» Written exercise:
Copy each line of the records below word for word, keeping the original order.
________________________________________
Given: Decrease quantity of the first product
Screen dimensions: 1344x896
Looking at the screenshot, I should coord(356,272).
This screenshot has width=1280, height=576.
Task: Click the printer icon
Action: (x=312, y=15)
________________________________________
» Written answer:
Given: Decrease quantity of the first product
Screen dimensions: 1344x896
Looking at the screenshot, I should coord(356,272).
This screenshot has width=1280, height=576.
Task: Click the printer icon
Action: (x=312, y=15)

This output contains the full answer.